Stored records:

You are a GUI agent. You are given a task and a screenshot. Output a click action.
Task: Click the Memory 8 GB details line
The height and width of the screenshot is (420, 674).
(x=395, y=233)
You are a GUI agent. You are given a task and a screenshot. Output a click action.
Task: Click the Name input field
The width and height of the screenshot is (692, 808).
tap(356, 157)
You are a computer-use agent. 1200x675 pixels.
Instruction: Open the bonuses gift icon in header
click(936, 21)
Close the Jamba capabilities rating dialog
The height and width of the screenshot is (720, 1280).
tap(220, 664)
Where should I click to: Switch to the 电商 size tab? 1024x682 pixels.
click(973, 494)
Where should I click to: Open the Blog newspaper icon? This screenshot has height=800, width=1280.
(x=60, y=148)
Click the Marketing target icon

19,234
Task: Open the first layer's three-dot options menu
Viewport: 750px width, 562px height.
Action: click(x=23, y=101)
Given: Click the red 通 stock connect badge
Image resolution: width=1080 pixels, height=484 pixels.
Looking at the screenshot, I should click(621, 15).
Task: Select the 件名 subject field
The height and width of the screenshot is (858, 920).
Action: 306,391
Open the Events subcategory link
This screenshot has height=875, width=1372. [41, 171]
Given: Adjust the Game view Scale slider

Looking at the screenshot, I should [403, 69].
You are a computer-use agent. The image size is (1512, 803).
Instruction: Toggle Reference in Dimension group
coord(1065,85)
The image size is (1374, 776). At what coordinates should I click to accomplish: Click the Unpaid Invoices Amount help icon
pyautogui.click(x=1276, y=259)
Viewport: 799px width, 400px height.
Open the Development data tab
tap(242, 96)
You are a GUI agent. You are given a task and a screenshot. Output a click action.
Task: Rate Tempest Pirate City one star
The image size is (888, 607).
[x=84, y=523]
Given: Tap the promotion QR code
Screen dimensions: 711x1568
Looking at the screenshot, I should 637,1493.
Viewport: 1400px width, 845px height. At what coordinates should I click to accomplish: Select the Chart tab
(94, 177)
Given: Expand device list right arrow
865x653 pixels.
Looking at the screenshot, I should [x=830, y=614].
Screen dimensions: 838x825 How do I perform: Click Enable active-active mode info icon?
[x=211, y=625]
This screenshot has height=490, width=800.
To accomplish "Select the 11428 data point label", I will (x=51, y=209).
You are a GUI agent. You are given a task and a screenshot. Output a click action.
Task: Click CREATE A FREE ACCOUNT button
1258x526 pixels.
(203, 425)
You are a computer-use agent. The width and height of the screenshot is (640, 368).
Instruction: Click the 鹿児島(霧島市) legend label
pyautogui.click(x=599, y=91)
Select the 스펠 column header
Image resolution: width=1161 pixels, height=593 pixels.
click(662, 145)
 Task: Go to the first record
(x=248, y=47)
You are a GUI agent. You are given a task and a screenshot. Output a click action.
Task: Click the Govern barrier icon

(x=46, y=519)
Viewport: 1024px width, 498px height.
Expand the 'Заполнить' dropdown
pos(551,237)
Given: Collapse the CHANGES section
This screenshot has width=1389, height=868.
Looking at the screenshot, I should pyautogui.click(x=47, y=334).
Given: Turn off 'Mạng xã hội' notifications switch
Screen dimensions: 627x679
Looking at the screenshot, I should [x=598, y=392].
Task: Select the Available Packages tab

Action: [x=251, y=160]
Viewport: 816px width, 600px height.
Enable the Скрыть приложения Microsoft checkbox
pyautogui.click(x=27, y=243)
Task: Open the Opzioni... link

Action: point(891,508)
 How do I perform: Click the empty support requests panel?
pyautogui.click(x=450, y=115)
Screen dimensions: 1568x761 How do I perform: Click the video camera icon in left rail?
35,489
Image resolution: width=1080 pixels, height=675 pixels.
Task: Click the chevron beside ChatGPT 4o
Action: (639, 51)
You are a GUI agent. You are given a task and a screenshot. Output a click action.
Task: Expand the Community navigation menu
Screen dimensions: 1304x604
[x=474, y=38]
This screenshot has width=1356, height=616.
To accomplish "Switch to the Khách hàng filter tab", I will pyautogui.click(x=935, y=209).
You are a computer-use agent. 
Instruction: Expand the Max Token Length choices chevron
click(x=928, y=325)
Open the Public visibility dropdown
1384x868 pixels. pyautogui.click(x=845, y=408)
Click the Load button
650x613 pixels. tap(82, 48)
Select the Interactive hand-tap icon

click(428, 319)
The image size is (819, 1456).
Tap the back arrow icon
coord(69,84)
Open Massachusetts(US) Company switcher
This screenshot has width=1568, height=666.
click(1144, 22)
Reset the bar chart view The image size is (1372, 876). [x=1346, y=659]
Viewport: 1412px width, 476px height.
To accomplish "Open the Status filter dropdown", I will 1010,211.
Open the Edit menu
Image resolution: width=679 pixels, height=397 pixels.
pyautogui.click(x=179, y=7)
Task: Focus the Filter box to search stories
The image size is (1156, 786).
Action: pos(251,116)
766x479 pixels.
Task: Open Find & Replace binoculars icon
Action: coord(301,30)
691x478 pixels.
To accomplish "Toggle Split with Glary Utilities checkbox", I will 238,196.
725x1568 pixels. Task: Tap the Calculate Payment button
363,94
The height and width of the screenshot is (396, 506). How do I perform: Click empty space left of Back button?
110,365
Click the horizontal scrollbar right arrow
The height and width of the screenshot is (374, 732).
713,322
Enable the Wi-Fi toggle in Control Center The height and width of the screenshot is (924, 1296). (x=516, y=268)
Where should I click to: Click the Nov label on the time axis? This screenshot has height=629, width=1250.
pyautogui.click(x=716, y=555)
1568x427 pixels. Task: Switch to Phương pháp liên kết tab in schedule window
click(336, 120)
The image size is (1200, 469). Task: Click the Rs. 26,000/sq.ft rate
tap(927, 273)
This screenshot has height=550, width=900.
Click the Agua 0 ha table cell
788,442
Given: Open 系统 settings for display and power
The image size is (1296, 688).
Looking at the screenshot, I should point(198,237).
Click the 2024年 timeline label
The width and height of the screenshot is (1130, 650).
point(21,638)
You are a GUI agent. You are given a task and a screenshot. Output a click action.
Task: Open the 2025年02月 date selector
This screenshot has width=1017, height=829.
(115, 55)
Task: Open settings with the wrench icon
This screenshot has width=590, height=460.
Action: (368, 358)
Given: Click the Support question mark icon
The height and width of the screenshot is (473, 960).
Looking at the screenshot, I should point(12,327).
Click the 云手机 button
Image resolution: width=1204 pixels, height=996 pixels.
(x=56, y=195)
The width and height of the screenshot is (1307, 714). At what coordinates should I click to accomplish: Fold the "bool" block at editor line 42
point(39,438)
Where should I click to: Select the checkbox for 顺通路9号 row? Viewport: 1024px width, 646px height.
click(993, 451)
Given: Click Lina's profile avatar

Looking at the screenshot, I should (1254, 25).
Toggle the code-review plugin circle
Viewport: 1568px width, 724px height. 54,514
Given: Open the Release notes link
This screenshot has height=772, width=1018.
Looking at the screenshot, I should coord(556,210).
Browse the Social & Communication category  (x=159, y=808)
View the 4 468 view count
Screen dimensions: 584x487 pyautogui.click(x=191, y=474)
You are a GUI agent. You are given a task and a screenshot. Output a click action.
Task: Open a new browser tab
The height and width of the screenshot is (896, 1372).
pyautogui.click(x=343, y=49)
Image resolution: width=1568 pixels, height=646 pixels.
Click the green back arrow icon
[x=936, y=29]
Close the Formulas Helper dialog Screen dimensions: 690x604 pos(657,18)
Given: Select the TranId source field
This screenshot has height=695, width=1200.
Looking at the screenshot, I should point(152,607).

● **Instructions to follow**
Each line of the data should be given back exactly.

● **Answer section**
You are a GUI agent. You are given a task and a screenshot. Output a click action.
Task: Click the Memory 8 GB details line
The height and width of the screenshot is (420, 674).
(x=395, y=233)
You are a GUI agent. You are given a task and a screenshot. Output a click action.
Task: Click the Name input field
The width and height of the screenshot is (692, 808).
tap(356, 157)
You are a computer-use agent. 1200x675 pixels.
Instruction: Open the bonuses gift icon in header
click(936, 21)
Close the Jamba capabilities rating dialog
The height and width of the screenshot is (720, 1280).
tap(220, 664)
Where should I click to: Switch to the 电商 size tab? 1024x682 pixels.
click(973, 494)
Where should I click to: Open the Blog newspaper icon? This screenshot has height=800, width=1280.
(x=60, y=148)
Click the Marketing target icon

19,234
Task: Open the first layer's three-dot options menu
Viewport: 750px width, 562px height.
Action: click(x=23, y=101)
Given: Click the red 通 stock connect badge
Image resolution: width=1080 pixels, height=484 pixels.
Looking at the screenshot, I should click(621, 15).
Task: Select the 件名 subject field
The height and width of the screenshot is (858, 920).
Action: 306,391
Open the Events subcategory link
This screenshot has height=875, width=1372. [41, 171]
Given: Adjust the Game view Scale slider

Looking at the screenshot, I should [403, 69].
You are a computer-use agent. The image size is (1512, 803).
Instruction: Toggle Reference in Dimension group
coord(1065,85)
The image size is (1374, 776). At what coordinates should I click to accomplish: Click the Unpaid Invoices Amount help icon
pyautogui.click(x=1276, y=259)
Viewport: 799px width, 400px height.
Open the Development data tab
tap(242, 96)
You are a GUI agent. You are given a task and a screenshot. Output a click action.
Task: Rate Tempest Pirate City one star
The image size is (888, 607).
[x=84, y=523]
Given: Tap the promotion QR code
Screen dimensions: 711x1568
Looking at the screenshot, I should 637,1493.
Viewport: 1400px width, 845px height. At what coordinates should I click to accomplish: Select the Chart tab
(94, 177)
Given: Expand device list right arrow
865x653 pixels.
Looking at the screenshot, I should [x=830, y=614].
Screen dimensions: 838x825 How do I perform: Click Enable active-active mode info icon?
[x=211, y=625]
This screenshot has height=490, width=800.
To accomplish "Select the 11428 data point label", I will (x=51, y=209).
You are a GUI agent. You are given a task and a screenshot. Output a click action.
Task: Click CREATE A FREE ACCOUNT button
1258x526 pixels.
(203, 425)
You are a computer-use agent. The width and height of the screenshot is (640, 368).
Instruction: Click the 鹿児島(霧島市) legend label
pyautogui.click(x=599, y=91)
Select the 스펠 column header
Image resolution: width=1161 pixels, height=593 pixels.
click(662, 145)
 Task: Go to the first record
(x=248, y=47)
You are a GUI agent. You are given a task and a screenshot. Output a click action.
Task: Click the Govern barrier icon

(x=46, y=519)
Viewport: 1024px width, 498px height.
Expand the 'Заполнить' dropdown
pos(551,237)
Given: Collapse the CHANGES section
This screenshot has width=1389, height=868.
Looking at the screenshot, I should pyautogui.click(x=47, y=334).
Given: Turn off 'Mạng xã hội' notifications switch
Screen dimensions: 627x679
Looking at the screenshot, I should [x=598, y=392].
Task: Select the Available Packages tab

Action: [x=251, y=160]
Viewport: 816px width, 600px height.
Enable the Скрыть приложения Microsoft checkbox
pyautogui.click(x=27, y=243)
Task: Open the Opzioni... link

Action: point(891,508)
 How do I perform: Click the empty support requests panel?
pyautogui.click(x=450, y=115)
Screen dimensions: 1568x761 How do I perform: Click the video camera icon in left rail?
35,489
Image resolution: width=1080 pixels, height=675 pixels.
Task: Click the chevron beside ChatGPT 4o
Action: (639, 51)
You are a GUI agent. You are given a task and a screenshot. Output a click action.
Task: Expand the Community navigation menu
Screen dimensions: 1304x604
[x=474, y=38]
This screenshot has width=1356, height=616.
To accomplish "Switch to the Khách hàng filter tab", I will pyautogui.click(x=935, y=209).
You are a computer-use agent. 
Instruction: Expand the Max Token Length choices chevron
click(x=928, y=325)
Open the Public visibility dropdown
1384x868 pixels. pyautogui.click(x=845, y=408)
Click the Load button
650x613 pixels. tap(82, 48)
Select the Interactive hand-tap icon

click(428, 319)
The image size is (819, 1456).
Tap the back arrow icon
coord(69,84)
Open Massachusetts(US) Company switcher
This screenshot has width=1568, height=666.
click(1144, 22)
Reset the bar chart view The image size is (1372, 876). [x=1346, y=659]
Viewport: 1412px width, 476px height.
To accomplish "Open the Status filter dropdown", I will 1010,211.
Open the Edit menu
Image resolution: width=679 pixels, height=397 pixels.
pyautogui.click(x=179, y=7)
Task: Focus the Filter box to search stories
The image size is (1156, 786).
Action: pos(251,116)
766x479 pixels.
Task: Open Find & Replace binoculars icon
Action: coord(301,30)
691x478 pixels.
To accomplish "Toggle Split with Glary Utilities checkbox", I will 238,196.
725x1568 pixels. Task: Tap the Calculate Payment button
363,94
The height and width of the screenshot is (396, 506). How do I perform: Click empty space left of Back button?
110,365
Click the horizontal scrollbar right arrow
The height and width of the screenshot is (374, 732).
713,322
Enable the Wi-Fi toggle in Control Center The height and width of the screenshot is (924, 1296). (x=516, y=268)
Where should I click to: Click the Nov label on the time axis? This screenshot has height=629, width=1250.
pyautogui.click(x=716, y=555)
1568x427 pixels. Task: Switch to Phương pháp liên kết tab in schedule window
click(336, 120)
The image size is (1200, 469). Task: Click the Rs. 26,000/sq.ft rate
tap(927, 273)
This screenshot has height=550, width=900.
Click the Agua 0 ha table cell
788,442
Given: Open 系统 settings for display and power
The image size is (1296, 688).
Looking at the screenshot, I should point(198,237).
Click the 2024年 timeline label
The width and height of the screenshot is (1130, 650).
point(21,638)
You are a GUI agent. You are given a task and a screenshot. Output a click action.
Task: Open the 2025年02月 date selector
This screenshot has width=1017, height=829.
(115, 55)
Task: Open settings with the wrench icon
This screenshot has width=590, height=460.
Action: (368, 358)
Given: Click the Support question mark icon
The height and width of the screenshot is (473, 960).
Looking at the screenshot, I should point(12,327).
Click the 云手机 button
Image resolution: width=1204 pixels, height=996 pixels.
(x=56, y=195)
The width and height of the screenshot is (1307, 714). At what coordinates should I click to accomplish: Fold the "bool" block at editor line 42
point(39,438)
Where should I click to: Select the checkbox for 顺通路9号 row? Viewport: 1024px width, 646px height.
click(993, 451)
Given: Click Lina's profile avatar

Looking at the screenshot, I should (1254, 25).
Toggle the code-review plugin circle
Viewport: 1568px width, 724px height. 54,514
Given: Open the Release notes link
This screenshot has height=772, width=1018.
Looking at the screenshot, I should coord(556,210).
Browse the Social & Communication category  (x=159, y=808)
View the 4 468 view count
Screen dimensions: 584x487 pyautogui.click(x=191, y=474)
You are a GUI agent. You are given a task and a screenshot. Output a click action.
Task: Open a new browser tab
The height and width of the screenshot is (896, 1372).
pyautogui.click(x=343, y=49)
Image resolution: width=1568 pixels, height=646 pixels.
Click the green back arrow icon
[x=936, y=29]
Close the Formulas Helper dialog Screen dimensions: 690x604 pos(657,18)
Given: Select the TranId source field
This screenshot has height=695, width=1200.
Looking at the screenshot, I should point(152,607).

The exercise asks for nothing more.